Une rencontre entre la haute couture et la sculpture
Dévoilée le 6 juillet au Musée Rodin dans un décor végétal, la nouvelle collection haute couture de Dior imaginée par Jonathan Anderson s’inspire de l’œuvre de la sculptrice américaine Lynda Benglis.
Le créateur propose une garde-robe aux lignes organiques et sensuelles, où le plissé à la main, le nouage et le drapé occupent une place centrale.
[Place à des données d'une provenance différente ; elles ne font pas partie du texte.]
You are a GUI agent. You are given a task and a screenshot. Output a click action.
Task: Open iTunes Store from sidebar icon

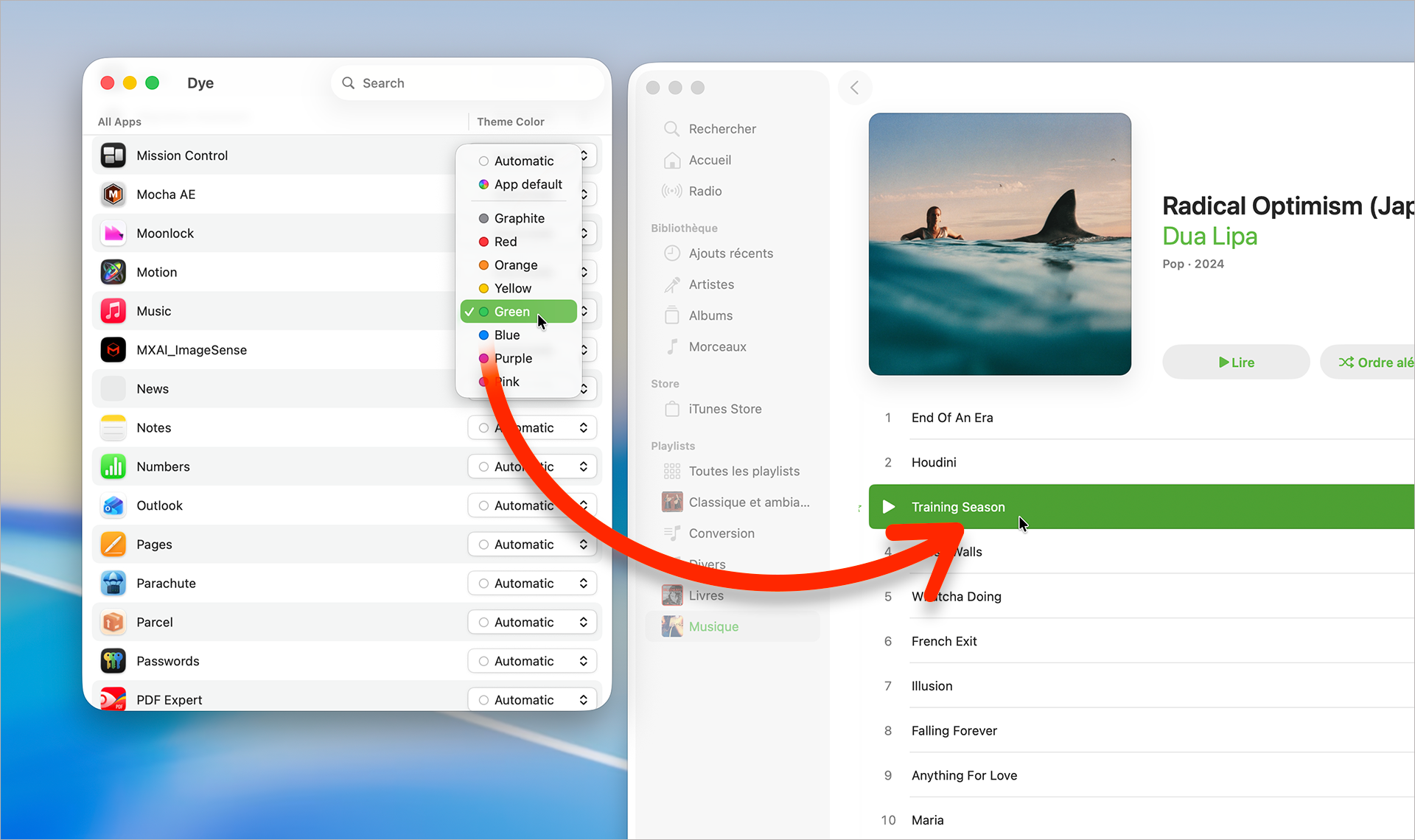(671, 409)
À travers cette collection automne-hiver 2026-2027, il poursuit le dialogue qu’il entretient entre la haute couture, l’art et l’artisanat.
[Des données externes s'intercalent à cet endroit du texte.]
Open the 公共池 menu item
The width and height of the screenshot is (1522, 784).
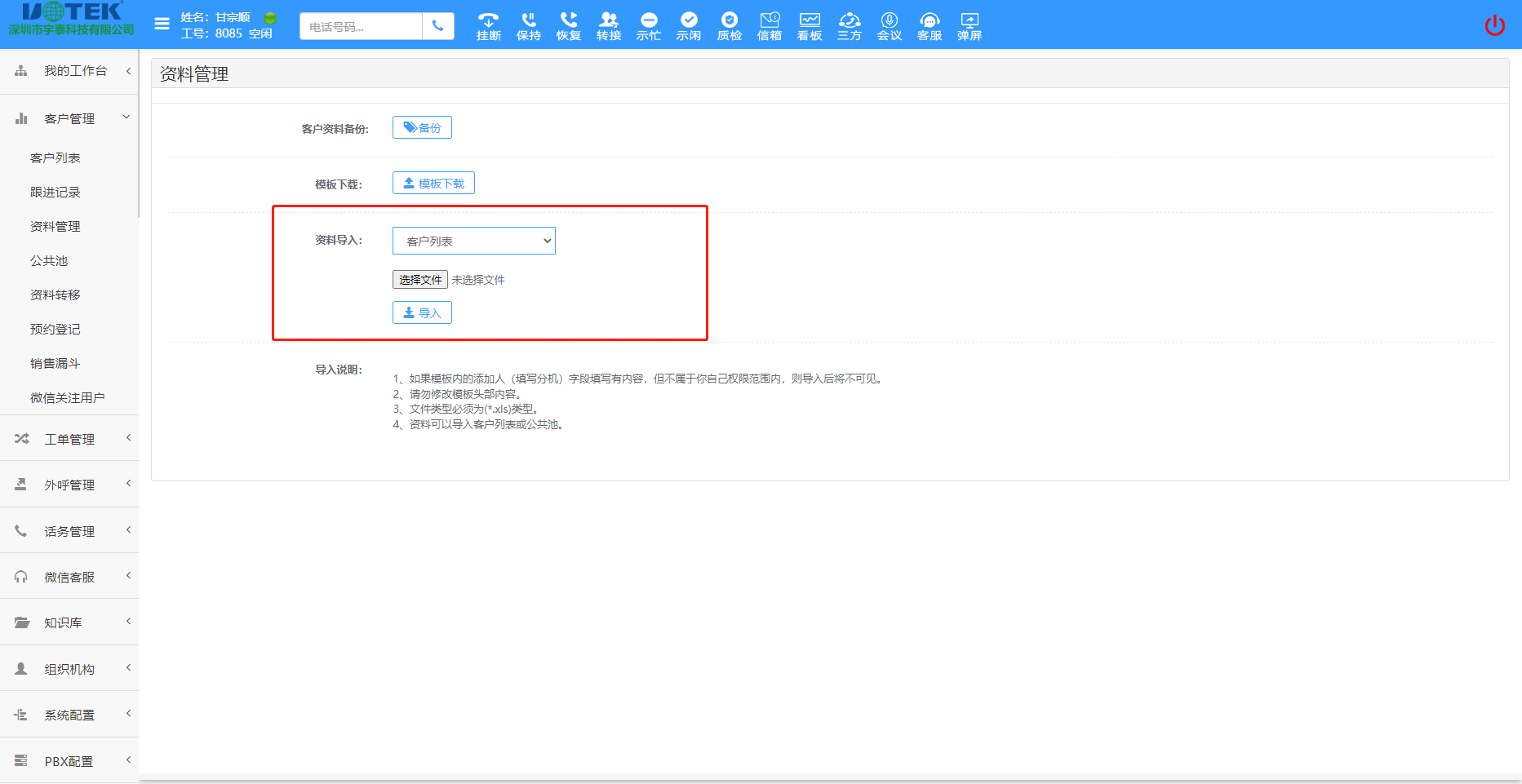tap(49, 260)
Après une première collection conçue en collaboration avec la céramiste Magdalene Odundo, puis un sac Lady Dior revisité avec Sheila Hicks, Jonathan Anderson continue ainsi d’explorer les passerelles entre création artistique et mode.
L’héritage de Lynda Benglis au cœur de la collection
Depuis la fin des années 1960, Lynda Benglis s’est imposée comme l’une des figures majeures de l’art contemporain grâce à une approche expérimentale de la forme et de la matière.
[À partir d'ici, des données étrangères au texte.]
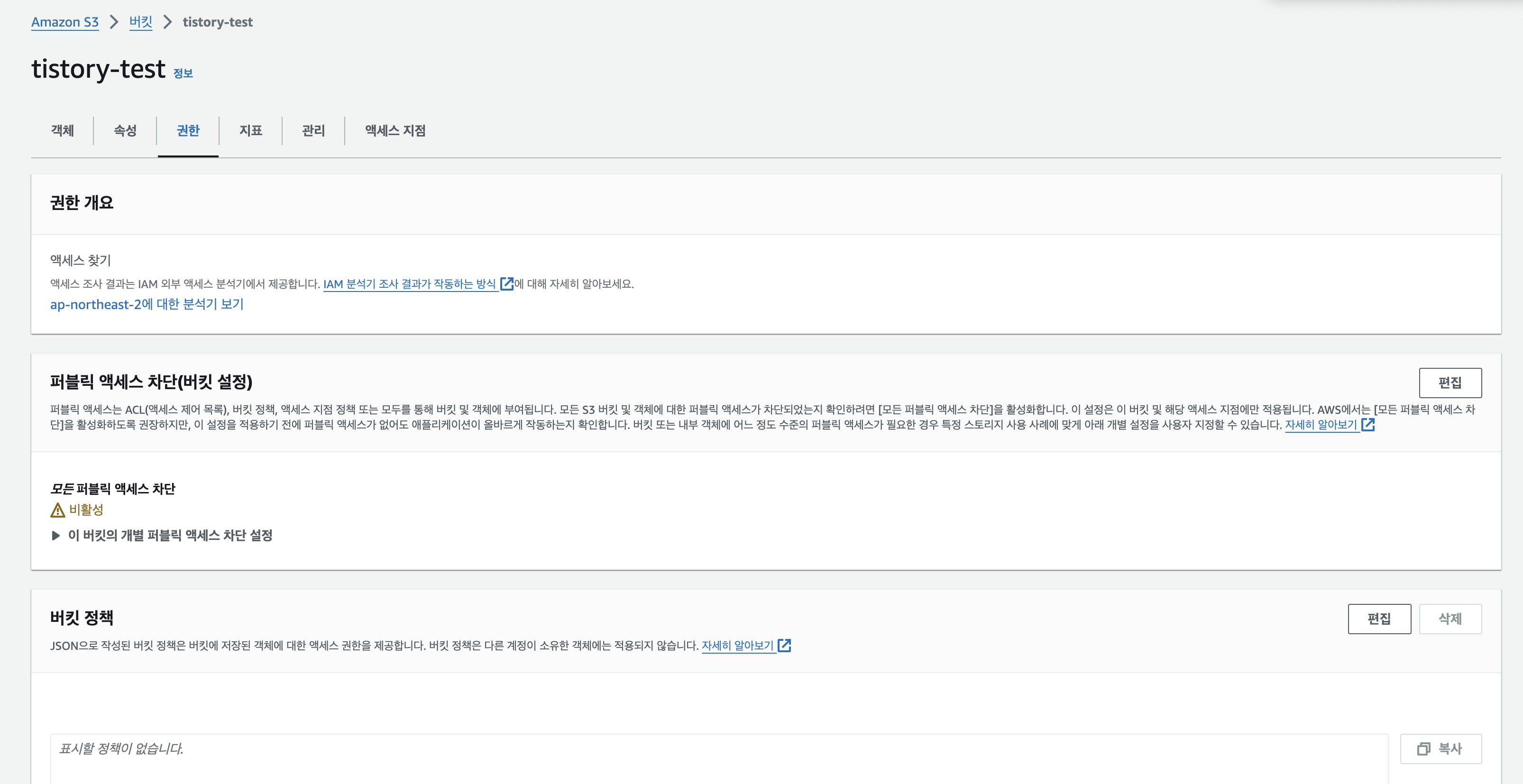Click the warning triangle icon beside 비활성
This screenshot has width=1523, height=784.
(x=57, y=510)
Ses sculptures, réalisées à partir de matériaux tels que le latex, le zinc, le cuivre ou l’aluminium, puis enrichies d’éléments naturels comme l’eau à partir de 1984, ont contribué à renouveler les codes de la sculpture post-minimaliste.
Jonathan Anderson s’est particulièrement inspiré de cette esthétique, notamment du travail de l’artiste autour du nœud, devenu l’un des fils conducteurs de cette nouvelle collection.
Le nœud comme langage créatif
Des œuvres « coulées » réalisées directement au sol dans les années 1960 jusqu’aux totems en métal, coton ou plâtre, Lynda Benglis a fait du nœud un motif récurrent de son travail.
Sa série Knots, initiée en 1972, met en scène des matériaux inspirés de l’arte povera qui se tordent et se déploient en compositions murales.
Jonathan Anderson rend toutefois un hommage particulier à la série Kissel, créée en 1985, dans laquelle ces formes nouées évoluent vers des volumes plus complexes, donnant l’impression que la matière a été comprimée avant de retrouver son mouvement.
Cette recherche autour de la matière fait écho au vocabulaire de la maison Dior et à son héritage couture.
Une collection façonnée comme une sculpture
Les silhouettes de la collection automne-hiver 2026-2027 reprennent les codes développés par Lynda Benglis à travers des volumes noués, des drapés organiques, des plis sculpturaux et des tissus torsadés.
Jonathan Anderson s’inspire également de la série Peacock, notamment pour une robe dos nu évoquant la roue d’un paon. Cette référence trouve son origine dans les séjours de l’artiste au domaine de la famille Sarabhai, à Ahmedabad, dans l’État indien du Gujarat, où les paons évoluant librement dans les jardins ont profondément marqué son imaginaire.
Cette influence se retrouve dans une collection enrichie de motifs floraux, de broderies et de textiles imprimés indiens réalisés selon des savoir-faire traditionnels, notamment le chintz.
À travers cette nouvelle proposition, Jonathan Anderson réaffirme son attachement au geste artisanal et célèbre, dans l’esprit de Lynda Benglis, la capacité de la haute couture à transformer la matière en véritable œuvre sculpturale.